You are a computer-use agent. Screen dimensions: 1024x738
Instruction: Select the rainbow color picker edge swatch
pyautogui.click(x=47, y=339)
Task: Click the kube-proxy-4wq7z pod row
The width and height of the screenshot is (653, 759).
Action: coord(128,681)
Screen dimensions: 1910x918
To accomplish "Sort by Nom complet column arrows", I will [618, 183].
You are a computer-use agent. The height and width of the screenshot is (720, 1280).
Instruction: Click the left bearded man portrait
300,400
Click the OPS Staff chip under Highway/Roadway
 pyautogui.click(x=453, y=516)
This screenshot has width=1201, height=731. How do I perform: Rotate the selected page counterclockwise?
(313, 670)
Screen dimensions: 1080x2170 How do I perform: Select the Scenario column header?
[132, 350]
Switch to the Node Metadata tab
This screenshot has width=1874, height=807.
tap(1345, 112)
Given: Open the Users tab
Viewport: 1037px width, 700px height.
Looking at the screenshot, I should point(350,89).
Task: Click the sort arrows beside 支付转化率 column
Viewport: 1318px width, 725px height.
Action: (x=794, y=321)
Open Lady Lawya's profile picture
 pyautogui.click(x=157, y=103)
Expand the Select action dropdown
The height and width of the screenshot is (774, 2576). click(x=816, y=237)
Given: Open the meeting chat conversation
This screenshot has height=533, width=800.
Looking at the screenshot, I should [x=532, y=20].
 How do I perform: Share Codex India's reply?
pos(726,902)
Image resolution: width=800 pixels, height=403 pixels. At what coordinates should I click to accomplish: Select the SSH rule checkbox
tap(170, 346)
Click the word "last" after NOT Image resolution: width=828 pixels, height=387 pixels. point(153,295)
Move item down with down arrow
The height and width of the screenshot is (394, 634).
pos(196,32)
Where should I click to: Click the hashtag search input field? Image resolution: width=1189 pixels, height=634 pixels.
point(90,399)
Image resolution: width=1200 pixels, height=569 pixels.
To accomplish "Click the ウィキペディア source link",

TASK DESCRIPTION ::
Go through the records. Copy each line where "agent" appears.

REPLY TO THE EXERCISE ::
You are a computer-use agent. Screen dimensions: 1024x738
You are a computer-use agent. The height and width of the screenshot is (720, 1280).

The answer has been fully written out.